▶ Given instruction:
Reproduce the lines of the records verbatim, starting at the line that contains "Click the camera" and ending at the final line of the records.

▶ Data shown:
┄┄┄┄┄┄┄┄┄┄┄┄┄┄┄┄┄┄┄┄

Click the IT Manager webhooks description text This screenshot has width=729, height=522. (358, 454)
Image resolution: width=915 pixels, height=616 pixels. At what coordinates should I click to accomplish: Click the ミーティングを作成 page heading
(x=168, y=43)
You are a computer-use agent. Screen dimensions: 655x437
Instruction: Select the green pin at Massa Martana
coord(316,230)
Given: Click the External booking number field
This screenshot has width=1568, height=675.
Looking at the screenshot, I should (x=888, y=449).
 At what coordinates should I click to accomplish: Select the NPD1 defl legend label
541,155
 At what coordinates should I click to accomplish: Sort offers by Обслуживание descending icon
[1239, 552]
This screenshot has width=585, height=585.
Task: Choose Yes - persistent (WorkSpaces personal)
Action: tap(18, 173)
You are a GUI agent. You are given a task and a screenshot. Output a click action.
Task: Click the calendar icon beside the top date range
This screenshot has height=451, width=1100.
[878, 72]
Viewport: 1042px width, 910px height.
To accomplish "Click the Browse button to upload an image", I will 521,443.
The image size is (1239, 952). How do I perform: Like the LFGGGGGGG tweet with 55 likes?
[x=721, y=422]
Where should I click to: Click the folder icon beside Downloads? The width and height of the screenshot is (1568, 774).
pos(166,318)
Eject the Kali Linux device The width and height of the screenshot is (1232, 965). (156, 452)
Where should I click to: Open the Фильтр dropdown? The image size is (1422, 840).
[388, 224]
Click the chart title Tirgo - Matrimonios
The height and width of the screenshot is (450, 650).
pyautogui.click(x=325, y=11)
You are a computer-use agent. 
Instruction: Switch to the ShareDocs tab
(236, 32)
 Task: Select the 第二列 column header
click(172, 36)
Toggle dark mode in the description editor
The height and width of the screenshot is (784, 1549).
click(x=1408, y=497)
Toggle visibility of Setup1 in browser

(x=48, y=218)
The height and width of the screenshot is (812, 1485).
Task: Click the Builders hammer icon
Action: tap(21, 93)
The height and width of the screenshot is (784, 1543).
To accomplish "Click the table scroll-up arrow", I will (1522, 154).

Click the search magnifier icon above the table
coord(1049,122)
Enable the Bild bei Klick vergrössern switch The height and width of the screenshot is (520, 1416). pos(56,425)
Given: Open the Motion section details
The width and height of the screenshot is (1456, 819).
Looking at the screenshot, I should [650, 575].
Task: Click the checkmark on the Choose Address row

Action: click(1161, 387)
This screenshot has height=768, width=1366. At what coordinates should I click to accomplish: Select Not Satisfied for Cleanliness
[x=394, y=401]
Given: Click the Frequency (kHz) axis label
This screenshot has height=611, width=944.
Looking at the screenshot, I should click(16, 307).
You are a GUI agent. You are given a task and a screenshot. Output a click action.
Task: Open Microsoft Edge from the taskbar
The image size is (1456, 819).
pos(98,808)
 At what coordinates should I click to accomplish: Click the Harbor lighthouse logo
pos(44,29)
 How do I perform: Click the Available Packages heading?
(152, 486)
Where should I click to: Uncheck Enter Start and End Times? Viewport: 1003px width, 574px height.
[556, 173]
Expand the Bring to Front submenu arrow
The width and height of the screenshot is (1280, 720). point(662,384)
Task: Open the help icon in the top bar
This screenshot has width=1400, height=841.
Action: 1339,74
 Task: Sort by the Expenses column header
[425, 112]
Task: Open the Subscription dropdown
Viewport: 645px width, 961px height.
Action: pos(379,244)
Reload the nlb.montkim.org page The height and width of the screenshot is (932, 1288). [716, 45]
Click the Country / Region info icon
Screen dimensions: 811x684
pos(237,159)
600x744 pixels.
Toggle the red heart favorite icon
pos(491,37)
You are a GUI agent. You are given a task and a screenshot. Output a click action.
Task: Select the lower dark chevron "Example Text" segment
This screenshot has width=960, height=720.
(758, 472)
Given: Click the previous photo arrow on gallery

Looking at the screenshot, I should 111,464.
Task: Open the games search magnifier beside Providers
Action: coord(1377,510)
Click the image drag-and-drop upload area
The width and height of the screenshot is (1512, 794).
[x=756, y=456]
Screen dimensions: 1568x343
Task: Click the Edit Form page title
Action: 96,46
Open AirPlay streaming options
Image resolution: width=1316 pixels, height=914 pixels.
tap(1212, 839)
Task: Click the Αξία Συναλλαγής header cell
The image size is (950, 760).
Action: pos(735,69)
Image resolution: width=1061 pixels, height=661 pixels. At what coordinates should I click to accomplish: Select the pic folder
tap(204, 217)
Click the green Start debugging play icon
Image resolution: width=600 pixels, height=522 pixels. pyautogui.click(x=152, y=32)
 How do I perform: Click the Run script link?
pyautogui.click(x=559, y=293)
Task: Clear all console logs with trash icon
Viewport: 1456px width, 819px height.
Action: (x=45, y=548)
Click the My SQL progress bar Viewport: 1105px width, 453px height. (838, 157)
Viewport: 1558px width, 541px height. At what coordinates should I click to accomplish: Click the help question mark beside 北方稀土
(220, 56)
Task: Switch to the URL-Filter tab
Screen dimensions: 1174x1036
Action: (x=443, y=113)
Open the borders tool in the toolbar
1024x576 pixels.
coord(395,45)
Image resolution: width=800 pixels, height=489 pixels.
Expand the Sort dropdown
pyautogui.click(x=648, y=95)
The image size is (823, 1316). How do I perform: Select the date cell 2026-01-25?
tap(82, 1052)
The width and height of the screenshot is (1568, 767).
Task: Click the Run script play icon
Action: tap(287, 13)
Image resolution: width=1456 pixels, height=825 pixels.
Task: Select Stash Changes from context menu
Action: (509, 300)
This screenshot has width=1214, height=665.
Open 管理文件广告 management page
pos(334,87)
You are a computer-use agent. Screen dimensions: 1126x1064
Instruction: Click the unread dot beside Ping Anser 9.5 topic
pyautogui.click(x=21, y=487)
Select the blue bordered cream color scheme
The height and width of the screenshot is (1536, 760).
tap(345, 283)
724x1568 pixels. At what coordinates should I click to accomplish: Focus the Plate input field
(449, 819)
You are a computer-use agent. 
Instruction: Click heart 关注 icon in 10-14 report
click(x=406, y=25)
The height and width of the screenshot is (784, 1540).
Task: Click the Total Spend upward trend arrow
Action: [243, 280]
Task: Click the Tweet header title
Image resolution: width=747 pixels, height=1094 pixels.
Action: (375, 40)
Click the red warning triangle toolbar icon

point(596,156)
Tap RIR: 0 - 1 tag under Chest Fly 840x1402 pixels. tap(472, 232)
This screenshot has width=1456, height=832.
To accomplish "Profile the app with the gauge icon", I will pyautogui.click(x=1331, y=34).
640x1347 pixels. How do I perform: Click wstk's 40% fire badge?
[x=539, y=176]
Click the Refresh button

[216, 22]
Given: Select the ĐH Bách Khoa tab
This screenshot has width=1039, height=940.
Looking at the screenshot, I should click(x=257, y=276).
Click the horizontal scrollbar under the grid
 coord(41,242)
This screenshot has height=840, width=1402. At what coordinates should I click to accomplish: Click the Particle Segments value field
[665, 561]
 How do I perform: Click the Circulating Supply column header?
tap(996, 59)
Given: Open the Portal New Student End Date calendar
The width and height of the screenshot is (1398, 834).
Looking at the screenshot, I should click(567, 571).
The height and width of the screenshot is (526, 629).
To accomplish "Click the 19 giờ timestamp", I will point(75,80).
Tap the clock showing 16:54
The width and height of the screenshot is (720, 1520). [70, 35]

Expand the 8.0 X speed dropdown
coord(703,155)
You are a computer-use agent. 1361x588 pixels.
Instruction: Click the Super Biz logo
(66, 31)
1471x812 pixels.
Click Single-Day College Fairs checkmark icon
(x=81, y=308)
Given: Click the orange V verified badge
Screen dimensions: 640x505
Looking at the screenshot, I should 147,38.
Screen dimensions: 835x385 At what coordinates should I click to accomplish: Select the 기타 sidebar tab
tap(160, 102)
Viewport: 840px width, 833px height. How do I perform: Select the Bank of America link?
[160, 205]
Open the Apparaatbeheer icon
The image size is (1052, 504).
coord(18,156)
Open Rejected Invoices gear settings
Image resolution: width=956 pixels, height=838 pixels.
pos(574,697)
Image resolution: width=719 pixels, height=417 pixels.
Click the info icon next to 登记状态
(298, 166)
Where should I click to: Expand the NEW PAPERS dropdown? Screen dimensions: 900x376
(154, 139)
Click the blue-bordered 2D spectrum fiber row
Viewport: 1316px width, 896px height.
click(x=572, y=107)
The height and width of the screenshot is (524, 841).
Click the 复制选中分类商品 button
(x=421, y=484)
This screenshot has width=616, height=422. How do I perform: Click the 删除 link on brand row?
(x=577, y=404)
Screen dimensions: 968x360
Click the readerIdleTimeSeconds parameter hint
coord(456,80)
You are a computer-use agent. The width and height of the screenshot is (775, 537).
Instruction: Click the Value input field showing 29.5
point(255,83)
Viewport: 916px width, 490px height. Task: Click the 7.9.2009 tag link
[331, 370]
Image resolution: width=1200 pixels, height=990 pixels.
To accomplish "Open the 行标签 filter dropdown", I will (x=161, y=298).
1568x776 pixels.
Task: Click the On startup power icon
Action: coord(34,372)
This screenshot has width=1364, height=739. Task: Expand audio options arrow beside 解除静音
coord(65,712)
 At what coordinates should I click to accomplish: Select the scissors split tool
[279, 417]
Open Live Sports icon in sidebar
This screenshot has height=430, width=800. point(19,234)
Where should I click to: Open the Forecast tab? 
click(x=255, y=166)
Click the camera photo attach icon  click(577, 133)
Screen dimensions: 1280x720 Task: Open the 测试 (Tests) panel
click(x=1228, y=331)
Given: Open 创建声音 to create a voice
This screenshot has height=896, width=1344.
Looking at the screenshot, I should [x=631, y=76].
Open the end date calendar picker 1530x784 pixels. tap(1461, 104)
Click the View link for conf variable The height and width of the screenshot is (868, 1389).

┄┄┄┄┄┄┄┄┄┄┄┄┄┄┄┄┄┄┄┄

▶ Exercise solution:
Click the camera photo attach icon  click(577, 133)
Screen dimensions: 1280x720 Task: Open the 测试 (Tests) panel
click(x=1228, y=331)
Given: Open 创建声音 to create a voice
This screenshot has height=896, width=1344.
Looking at the screenshot, I should [x=631, y=76].
Open the end date calendar picker 1530x784 pixels. tap(1461, 104)
Click the View link for conf variable The height and width of the screenshot is (868, 1389).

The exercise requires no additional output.